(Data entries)
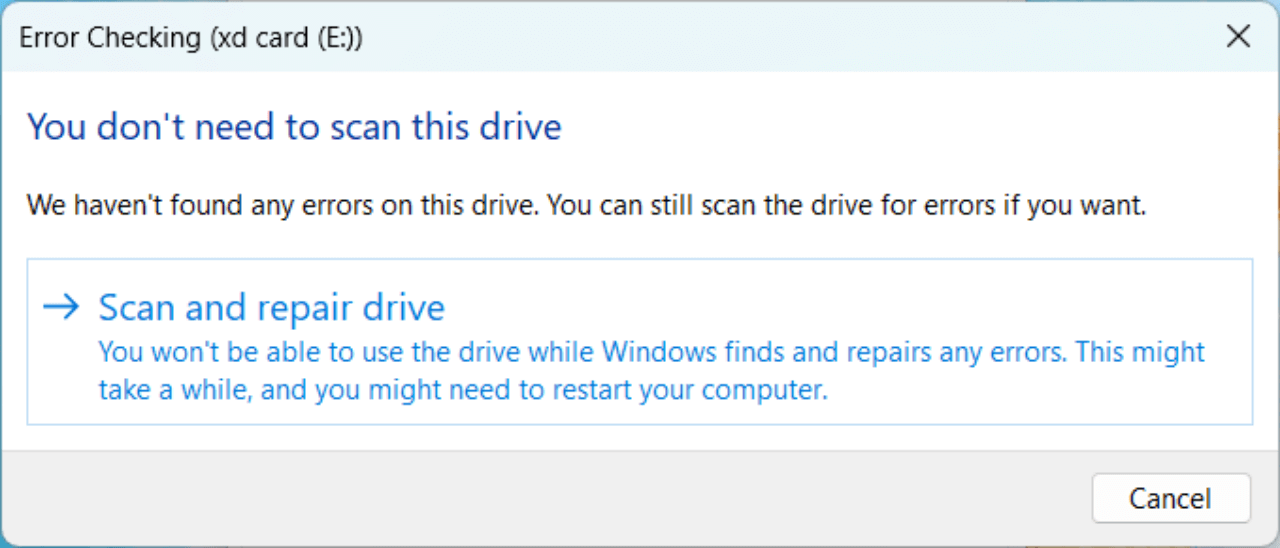The height and width of the screenshot is (548, 1280).
Task: Click the "(E:)" drive letter in the title
Action: 332,38

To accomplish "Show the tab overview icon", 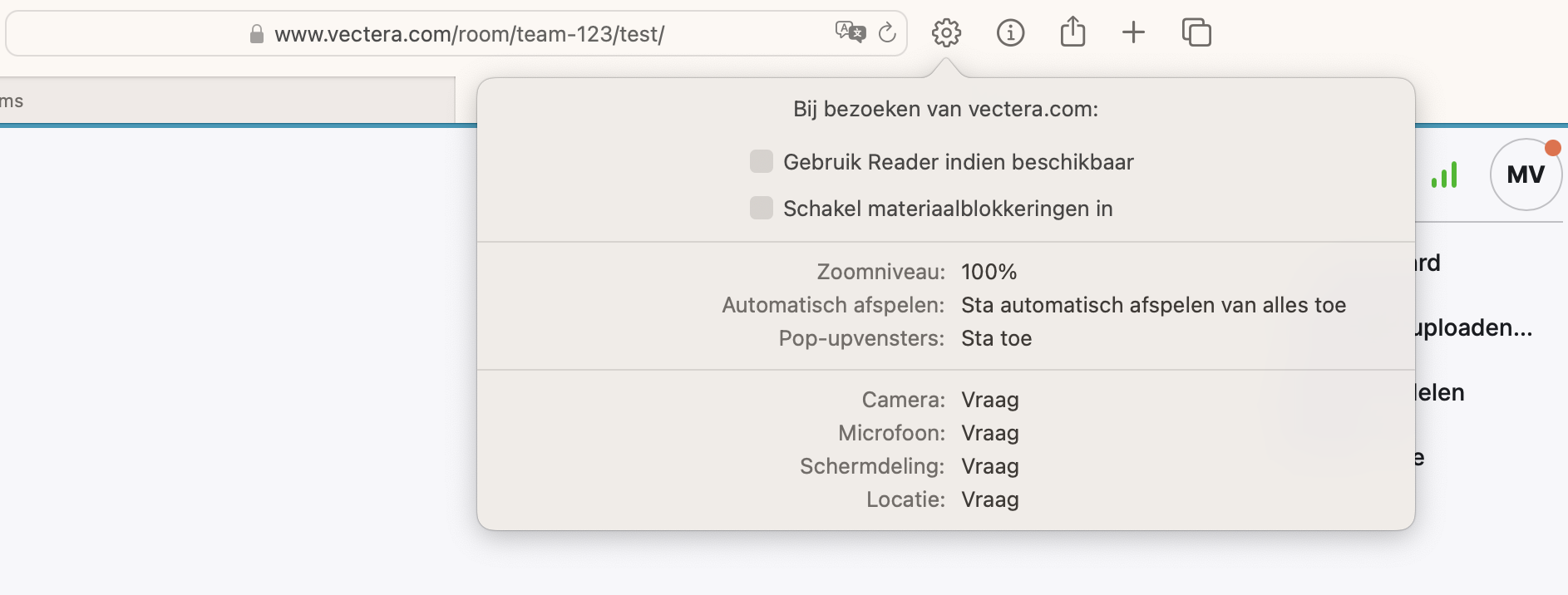I will tap(1196, 32).
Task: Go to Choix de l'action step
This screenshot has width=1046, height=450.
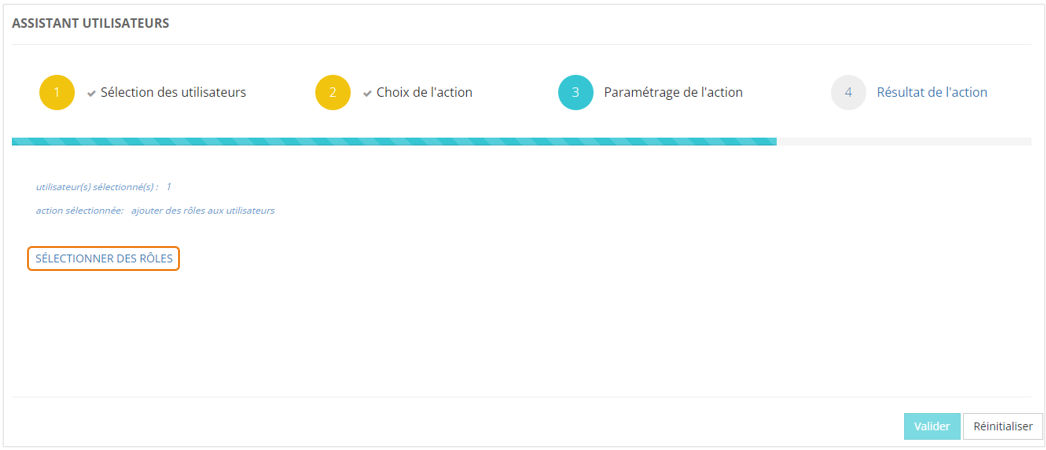Action: coord(424,92)
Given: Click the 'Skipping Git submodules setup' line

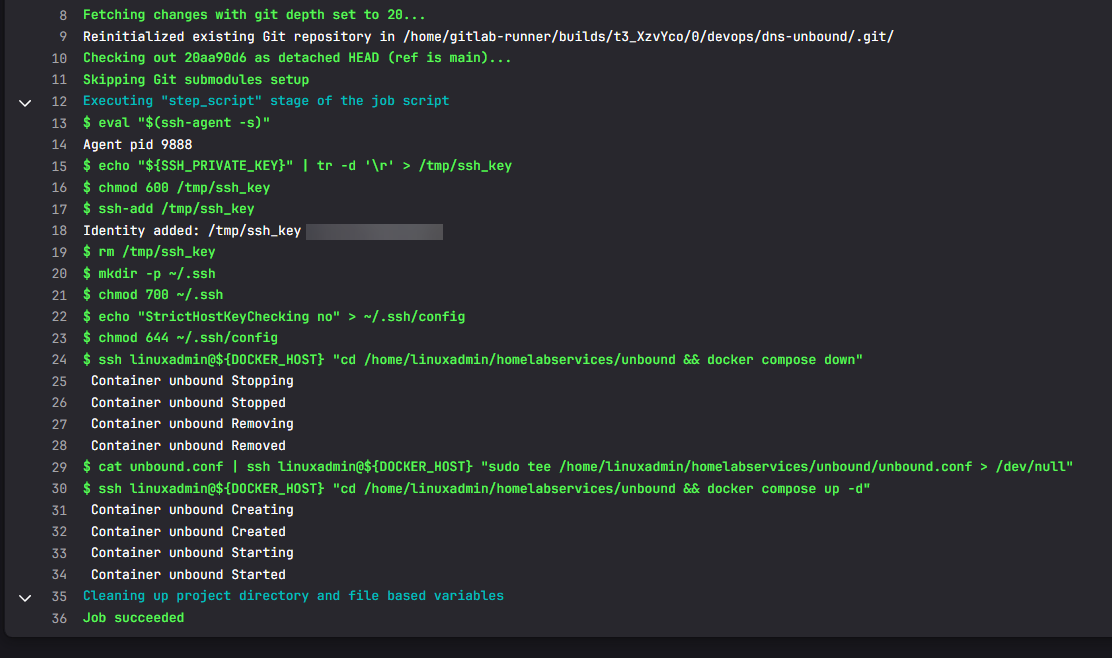Looking at the screenshot, I should 195,80.
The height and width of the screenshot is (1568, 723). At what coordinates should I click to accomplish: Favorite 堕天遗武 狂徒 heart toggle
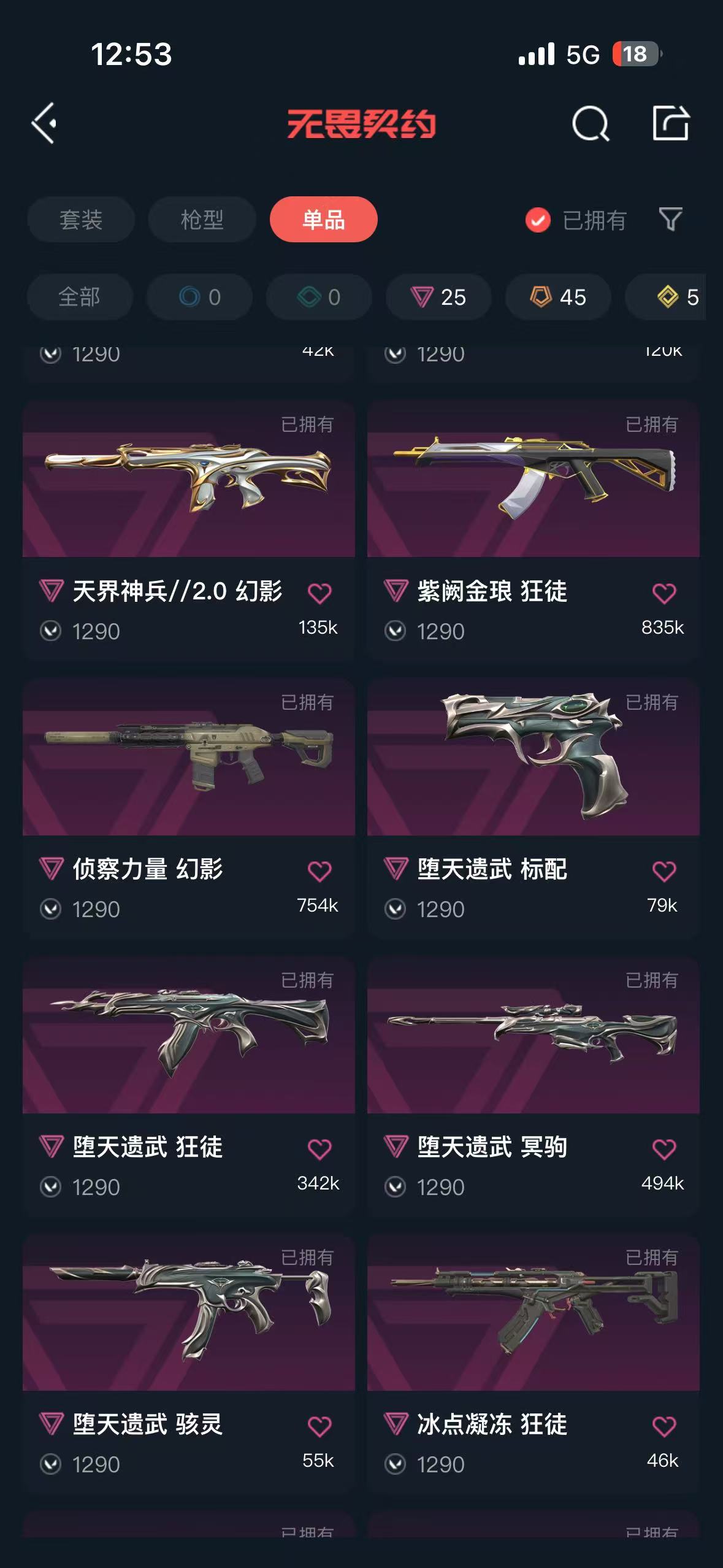(x=319, y=1149)
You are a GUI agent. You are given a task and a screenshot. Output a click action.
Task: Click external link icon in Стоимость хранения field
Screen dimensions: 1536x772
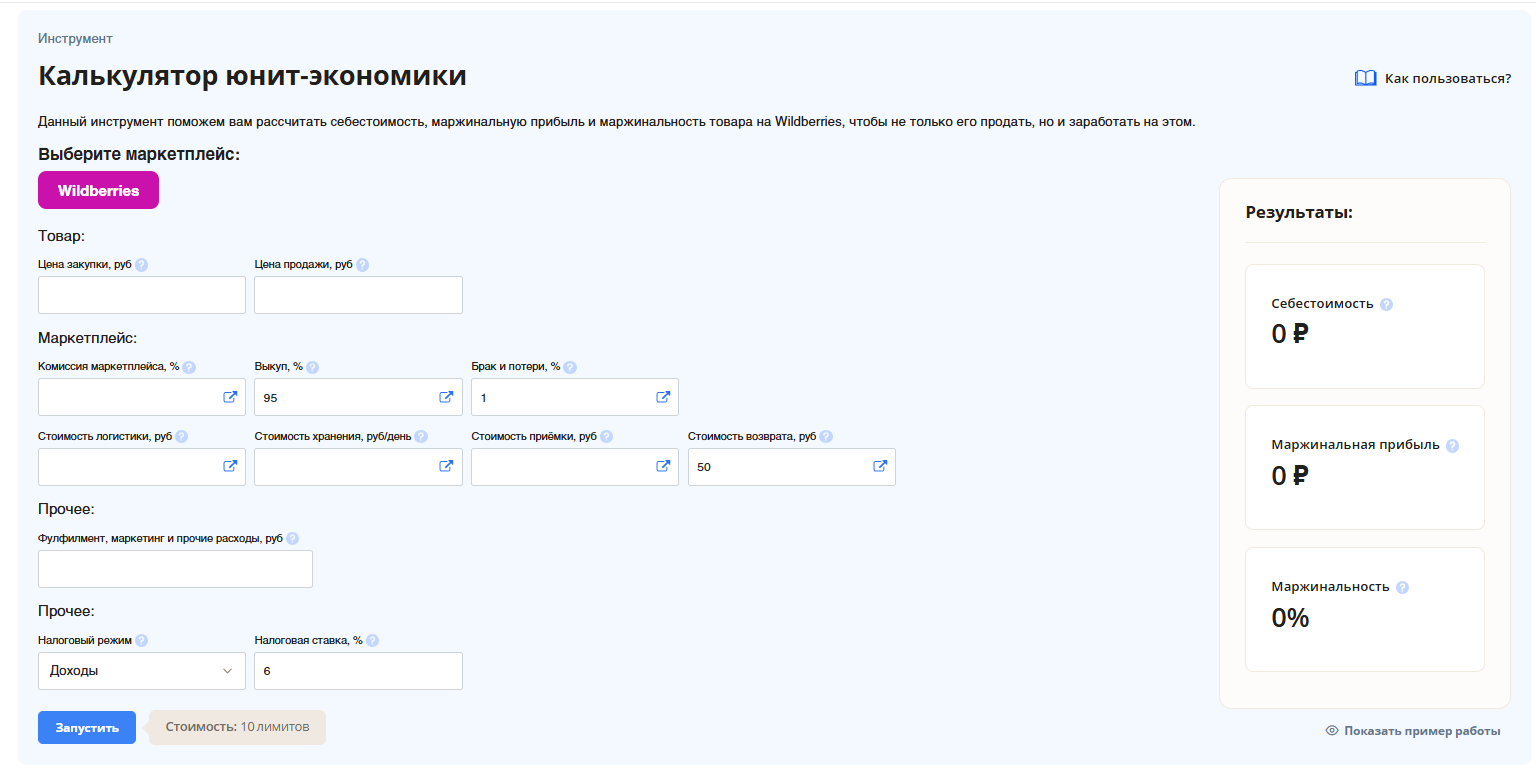446,466
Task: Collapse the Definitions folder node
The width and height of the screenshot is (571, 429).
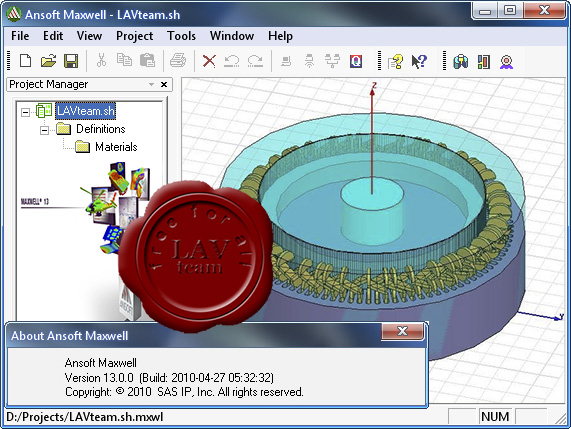Action: click(x=44, y=130)
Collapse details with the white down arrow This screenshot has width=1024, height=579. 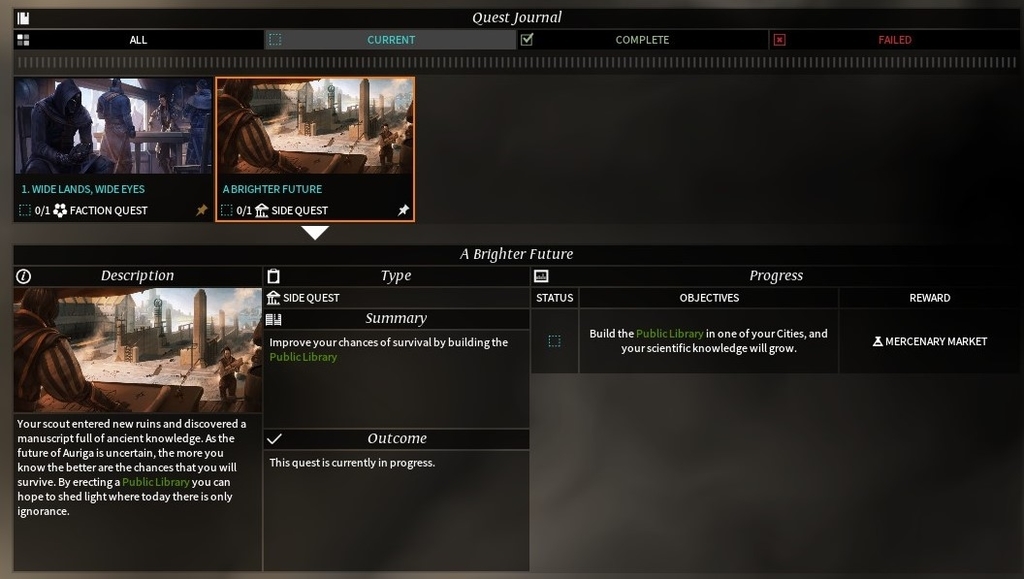315,232
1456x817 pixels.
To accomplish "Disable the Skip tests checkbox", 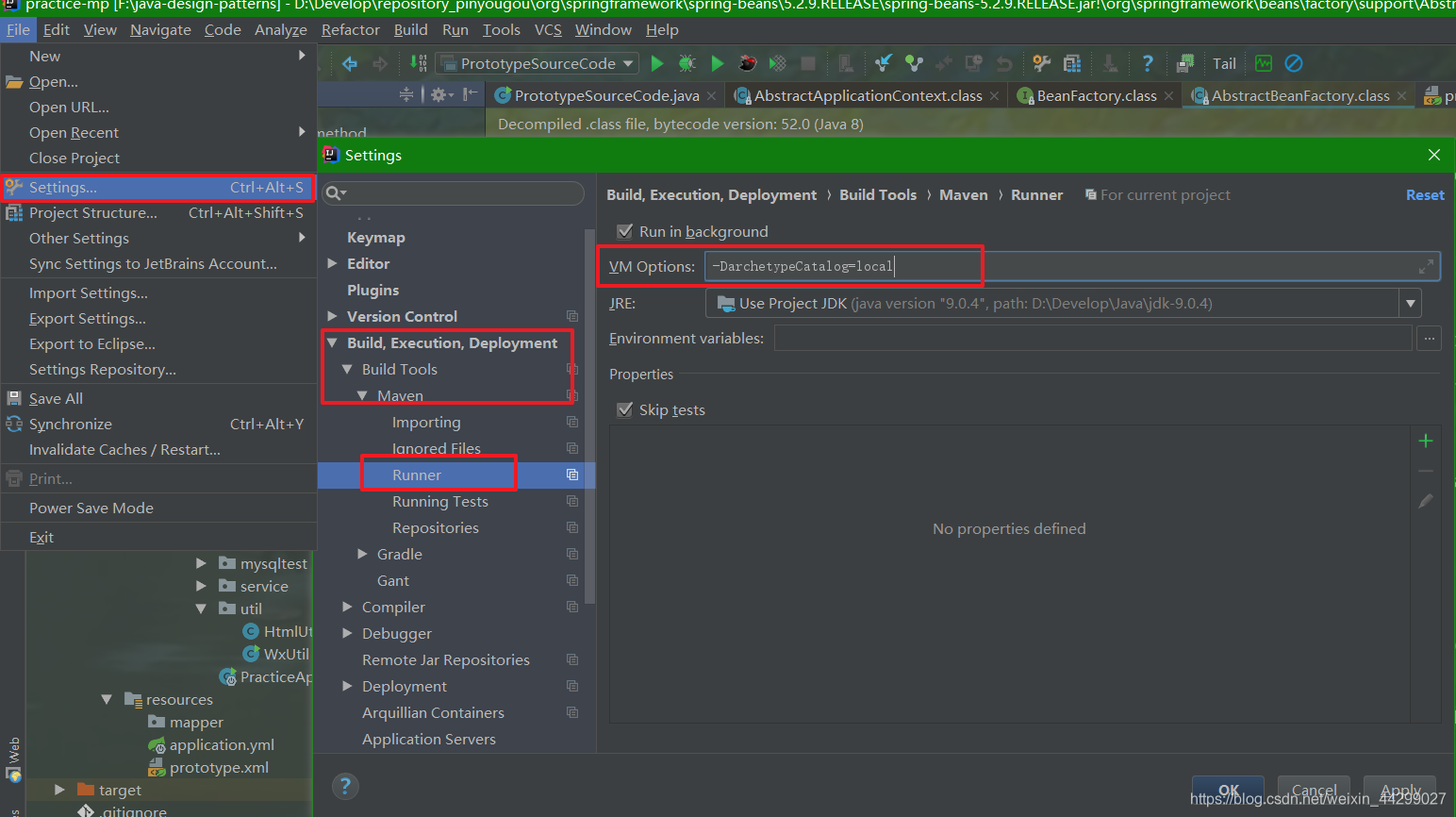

#### ABOUT THIS TASK
I would like the exact lines from the data above, starting with the one that holds "The height and width of the screenshot is (1568, 723)." and going on through the one that holds "Task: Collapse the Definitions folder node", without the pictures.

#### OUTPUT FOR THIS EXERCISE
The height and width of the screenshot is (1568, 723). At what coordinates should I click to accomplish: Favorite 堕天遗武 狂徒 heart toggle
(x=319, y=1149)
You are a GUI agent. You are given a task and a screenshot. Output a click action.
Task: Click external link icon in Стоимость хранения field
Screen dimensions: 1536x772
446,466
Task: Collapse the Definitions folder node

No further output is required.